Delighted to see him, I said: "We need you down there now!"
He turned, and smiled.
"Do you remember knocking over the Aussie top order on the Gatting tour?"
He nodded, and smiled again.
"When was that?" I asked. "Eighty-six or eighty-seven?"
"Eighty-six," he replied, without a flicker of hesitation.
"Sydney or Melbourne?"
"Melbourne," he said. "It was the Test that mattered."
We chatted a little longer - about Australia ("It's a nice spot," he said, with delightful understatement), from where I had just returned and where he had played a couple of seasons as an inexperienced cricketer; and about the 1986-87 tour, the last time England won a series against Australia, home or away. It all seemed so long ago, and yet, at the same time, so near and true.
What we did not mention was that he should not really have been in the side for the Melbourne Test - only an injury to Graham Dilley, on the morning of the match itself, had opened the way for Small. The England cricket team of the mid-1980s was less a happy collective than an assemblage of talented cliques. It was a group of big, dominating personalities - Ian Botham, Allan Lamb, David Gower, Gatting. Young players, it was said, were seldom made to feel at ease.
Small was for much of his early career little more than a peripheral figure, forever striving to establish himself as an international cricketer. But that morning in Melbourne he had his chance - and, bowling brisk away-swingers, he seized it, taking 5-48 as Australia were scuttled out for under 150. England won by an innings and 14 runs, and Small, who took two more important wickets in the second innings, was named man of the match. As Matthew Engel wrote in the Guardian: "England can never have had a more improbable match winner."
Small was an improbable winner, not least because he had had to overcome a physical abnormality (his shoulders were extraordinarily hunched, which led to cruel jibes about his having left the coat hanger inside his suit) and great difficulties with his bowling action and run-up. As a young cricketer, the Barbados-born Small wanted to bowl fast, very fast. But he was seldom fluent and, on one occasion, he bowled, I think, an 18-ball over, his action and approach to the wicket collapsing as he delivered a series of wides and no-balls. He left the field that day a broken cricketer. How could he return from that?

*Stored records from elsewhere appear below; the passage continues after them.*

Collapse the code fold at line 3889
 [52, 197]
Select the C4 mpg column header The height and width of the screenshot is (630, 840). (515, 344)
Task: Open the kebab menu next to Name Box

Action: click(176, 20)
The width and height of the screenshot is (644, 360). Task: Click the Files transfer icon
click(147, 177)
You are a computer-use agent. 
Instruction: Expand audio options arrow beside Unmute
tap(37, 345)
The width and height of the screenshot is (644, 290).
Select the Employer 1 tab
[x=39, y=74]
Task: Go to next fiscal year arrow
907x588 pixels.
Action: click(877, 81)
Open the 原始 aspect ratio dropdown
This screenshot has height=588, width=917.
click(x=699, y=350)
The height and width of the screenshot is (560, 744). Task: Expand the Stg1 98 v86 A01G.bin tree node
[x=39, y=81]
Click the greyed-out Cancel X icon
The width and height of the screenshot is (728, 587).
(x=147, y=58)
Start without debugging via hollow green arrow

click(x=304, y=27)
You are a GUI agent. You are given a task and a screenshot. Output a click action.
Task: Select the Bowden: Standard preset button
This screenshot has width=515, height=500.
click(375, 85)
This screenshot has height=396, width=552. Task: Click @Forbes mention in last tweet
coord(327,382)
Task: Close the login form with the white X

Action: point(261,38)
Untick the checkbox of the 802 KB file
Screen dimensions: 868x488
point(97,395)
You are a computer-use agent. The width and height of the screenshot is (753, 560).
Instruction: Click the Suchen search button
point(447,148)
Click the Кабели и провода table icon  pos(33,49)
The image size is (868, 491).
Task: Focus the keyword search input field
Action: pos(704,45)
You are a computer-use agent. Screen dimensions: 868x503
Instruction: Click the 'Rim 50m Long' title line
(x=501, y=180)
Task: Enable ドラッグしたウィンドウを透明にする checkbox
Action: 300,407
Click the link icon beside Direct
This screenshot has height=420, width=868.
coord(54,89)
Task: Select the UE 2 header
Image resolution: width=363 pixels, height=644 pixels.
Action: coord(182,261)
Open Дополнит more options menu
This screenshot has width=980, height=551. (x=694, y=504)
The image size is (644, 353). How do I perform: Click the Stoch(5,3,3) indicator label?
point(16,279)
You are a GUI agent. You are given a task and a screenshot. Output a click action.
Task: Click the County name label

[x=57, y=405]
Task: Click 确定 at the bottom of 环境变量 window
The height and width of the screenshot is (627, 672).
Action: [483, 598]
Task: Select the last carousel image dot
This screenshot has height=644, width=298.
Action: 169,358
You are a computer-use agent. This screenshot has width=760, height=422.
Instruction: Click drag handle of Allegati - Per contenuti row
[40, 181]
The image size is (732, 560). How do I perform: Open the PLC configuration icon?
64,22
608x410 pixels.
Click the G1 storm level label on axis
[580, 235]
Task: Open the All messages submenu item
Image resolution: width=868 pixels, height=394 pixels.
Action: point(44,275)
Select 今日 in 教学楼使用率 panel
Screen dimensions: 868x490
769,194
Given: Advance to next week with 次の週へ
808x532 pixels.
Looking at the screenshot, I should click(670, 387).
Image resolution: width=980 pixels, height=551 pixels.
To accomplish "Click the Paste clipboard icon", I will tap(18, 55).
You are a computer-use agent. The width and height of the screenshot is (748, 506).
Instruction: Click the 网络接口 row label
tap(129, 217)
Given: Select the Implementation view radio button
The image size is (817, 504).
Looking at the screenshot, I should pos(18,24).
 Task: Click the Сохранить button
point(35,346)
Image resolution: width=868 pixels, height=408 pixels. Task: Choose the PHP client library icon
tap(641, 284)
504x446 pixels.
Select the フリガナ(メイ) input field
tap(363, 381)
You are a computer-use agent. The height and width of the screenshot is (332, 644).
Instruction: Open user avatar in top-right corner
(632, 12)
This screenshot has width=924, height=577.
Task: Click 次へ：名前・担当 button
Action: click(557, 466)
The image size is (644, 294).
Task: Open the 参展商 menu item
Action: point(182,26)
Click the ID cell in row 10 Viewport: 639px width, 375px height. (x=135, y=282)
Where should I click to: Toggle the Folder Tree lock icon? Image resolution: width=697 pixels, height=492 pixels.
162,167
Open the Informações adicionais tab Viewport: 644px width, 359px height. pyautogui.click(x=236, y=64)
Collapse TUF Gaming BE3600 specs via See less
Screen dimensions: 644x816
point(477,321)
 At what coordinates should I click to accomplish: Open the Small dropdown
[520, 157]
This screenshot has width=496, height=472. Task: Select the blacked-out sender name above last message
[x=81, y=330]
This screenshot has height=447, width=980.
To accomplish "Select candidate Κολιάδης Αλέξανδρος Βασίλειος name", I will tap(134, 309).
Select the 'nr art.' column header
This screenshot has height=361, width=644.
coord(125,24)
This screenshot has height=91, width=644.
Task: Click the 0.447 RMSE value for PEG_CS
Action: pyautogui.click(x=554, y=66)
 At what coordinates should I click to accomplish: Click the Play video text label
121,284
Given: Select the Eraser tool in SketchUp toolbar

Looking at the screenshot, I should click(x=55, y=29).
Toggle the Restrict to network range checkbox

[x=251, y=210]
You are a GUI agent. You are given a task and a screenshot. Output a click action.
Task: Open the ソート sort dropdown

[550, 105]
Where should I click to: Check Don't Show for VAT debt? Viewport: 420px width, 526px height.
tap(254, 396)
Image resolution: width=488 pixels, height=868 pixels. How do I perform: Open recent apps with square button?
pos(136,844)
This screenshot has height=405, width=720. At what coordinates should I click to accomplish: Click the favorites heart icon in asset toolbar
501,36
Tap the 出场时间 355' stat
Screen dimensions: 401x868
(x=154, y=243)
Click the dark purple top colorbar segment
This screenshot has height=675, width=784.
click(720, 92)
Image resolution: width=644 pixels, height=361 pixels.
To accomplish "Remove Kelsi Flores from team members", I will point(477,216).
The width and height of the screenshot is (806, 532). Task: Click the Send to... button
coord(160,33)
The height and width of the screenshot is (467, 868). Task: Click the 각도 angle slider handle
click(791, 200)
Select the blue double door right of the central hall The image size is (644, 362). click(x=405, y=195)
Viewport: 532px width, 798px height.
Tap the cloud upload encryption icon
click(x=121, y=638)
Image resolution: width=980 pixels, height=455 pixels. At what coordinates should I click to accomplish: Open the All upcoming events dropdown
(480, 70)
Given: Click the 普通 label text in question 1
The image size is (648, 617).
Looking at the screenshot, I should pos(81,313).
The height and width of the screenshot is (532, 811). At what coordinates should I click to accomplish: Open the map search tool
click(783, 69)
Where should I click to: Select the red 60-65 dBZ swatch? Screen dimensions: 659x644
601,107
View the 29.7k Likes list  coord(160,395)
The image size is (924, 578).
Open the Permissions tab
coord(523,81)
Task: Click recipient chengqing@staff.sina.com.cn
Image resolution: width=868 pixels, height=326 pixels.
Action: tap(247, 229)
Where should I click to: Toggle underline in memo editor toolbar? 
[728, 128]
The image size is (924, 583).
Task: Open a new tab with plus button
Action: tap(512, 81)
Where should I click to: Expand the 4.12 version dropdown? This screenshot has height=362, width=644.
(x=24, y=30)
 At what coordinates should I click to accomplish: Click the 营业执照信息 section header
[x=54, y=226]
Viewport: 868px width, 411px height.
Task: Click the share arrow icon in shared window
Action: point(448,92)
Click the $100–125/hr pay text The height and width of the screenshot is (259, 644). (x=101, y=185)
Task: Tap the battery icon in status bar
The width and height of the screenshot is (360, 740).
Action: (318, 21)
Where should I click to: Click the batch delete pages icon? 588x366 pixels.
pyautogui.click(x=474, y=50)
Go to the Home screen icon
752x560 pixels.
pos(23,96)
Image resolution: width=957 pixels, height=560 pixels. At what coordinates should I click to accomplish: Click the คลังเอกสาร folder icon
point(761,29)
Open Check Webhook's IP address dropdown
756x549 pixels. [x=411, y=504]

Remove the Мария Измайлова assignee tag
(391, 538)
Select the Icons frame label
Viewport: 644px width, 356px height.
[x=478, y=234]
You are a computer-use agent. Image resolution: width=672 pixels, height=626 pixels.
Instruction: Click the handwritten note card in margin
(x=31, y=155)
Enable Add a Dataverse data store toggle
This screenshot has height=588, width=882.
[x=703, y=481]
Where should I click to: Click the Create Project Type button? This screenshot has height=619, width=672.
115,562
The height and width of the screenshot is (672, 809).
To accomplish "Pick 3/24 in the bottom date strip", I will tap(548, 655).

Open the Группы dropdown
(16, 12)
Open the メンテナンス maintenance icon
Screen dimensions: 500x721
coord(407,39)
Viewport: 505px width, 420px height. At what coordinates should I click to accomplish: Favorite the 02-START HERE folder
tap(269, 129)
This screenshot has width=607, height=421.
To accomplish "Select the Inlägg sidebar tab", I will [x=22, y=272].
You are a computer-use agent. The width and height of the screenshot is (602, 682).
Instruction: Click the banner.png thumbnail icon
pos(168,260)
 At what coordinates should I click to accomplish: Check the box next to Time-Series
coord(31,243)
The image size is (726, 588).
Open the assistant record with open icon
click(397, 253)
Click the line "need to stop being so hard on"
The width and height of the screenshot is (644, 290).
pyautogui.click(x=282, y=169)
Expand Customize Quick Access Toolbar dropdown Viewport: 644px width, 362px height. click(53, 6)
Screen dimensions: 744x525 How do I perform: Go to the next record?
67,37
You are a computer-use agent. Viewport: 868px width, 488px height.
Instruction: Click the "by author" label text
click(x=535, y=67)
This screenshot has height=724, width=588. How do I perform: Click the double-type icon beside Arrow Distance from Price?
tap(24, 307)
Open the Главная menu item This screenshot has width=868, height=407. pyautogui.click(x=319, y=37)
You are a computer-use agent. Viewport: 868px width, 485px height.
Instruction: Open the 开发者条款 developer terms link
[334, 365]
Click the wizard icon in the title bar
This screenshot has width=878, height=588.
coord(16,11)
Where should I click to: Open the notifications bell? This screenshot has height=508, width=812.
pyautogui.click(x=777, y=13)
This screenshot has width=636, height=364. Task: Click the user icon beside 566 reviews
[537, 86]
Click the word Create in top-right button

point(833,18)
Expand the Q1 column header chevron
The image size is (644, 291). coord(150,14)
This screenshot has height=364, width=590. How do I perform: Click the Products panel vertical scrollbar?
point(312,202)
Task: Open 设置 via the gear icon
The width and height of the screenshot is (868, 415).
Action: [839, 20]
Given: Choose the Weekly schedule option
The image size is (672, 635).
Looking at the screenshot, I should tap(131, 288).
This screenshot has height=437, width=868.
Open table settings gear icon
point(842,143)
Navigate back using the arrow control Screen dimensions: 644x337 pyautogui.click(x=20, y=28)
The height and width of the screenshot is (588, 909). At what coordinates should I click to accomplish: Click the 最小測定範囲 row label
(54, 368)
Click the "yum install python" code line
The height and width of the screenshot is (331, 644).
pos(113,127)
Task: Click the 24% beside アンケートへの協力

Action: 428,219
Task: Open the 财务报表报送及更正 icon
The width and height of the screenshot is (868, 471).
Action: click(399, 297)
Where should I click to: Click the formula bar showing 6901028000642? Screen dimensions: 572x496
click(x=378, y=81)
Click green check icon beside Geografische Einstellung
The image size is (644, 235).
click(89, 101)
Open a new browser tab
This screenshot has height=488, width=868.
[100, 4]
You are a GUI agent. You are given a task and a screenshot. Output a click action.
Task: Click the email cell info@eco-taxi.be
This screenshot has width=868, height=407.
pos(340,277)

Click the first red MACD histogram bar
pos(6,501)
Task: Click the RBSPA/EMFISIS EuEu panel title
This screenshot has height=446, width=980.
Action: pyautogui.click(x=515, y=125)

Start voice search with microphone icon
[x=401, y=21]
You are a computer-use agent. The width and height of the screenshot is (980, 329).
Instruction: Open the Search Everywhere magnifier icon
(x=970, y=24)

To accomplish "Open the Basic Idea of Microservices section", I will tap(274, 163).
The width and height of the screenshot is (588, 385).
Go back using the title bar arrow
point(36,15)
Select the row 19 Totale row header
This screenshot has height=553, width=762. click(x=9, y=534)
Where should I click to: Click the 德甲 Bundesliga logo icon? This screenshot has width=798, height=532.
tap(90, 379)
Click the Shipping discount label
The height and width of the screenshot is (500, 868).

Yet Small was one of the great triers of cricket, which was why I liked him so much and why he was so popular. He never gave up. Slowly, with great patience, he remade himself as a brisk medium-pacer, with a short, agile run-up. When the pitch was hard and the ball was new he could be very dangerous indeed. He played 17 Test matches for England, taking 55 wickets at an unremarkable average of 34. Today, a respected administrator, he works for the Professional Cricketers' Association.
When I left him, seemingly unrecognised on a crowded platform, he had an expression of dreamy distance on his face. Perhaps he was recalling, as was I, that Boxing Day morning in Melbourne all those years ago when he had woken expecting to spend the day watching his team-mates in action, but had finished it as a key participant in one of the greatest sporting occasions of them all. And to think that I could have asked him if he remembered that day: how could he, or we, ever forget it?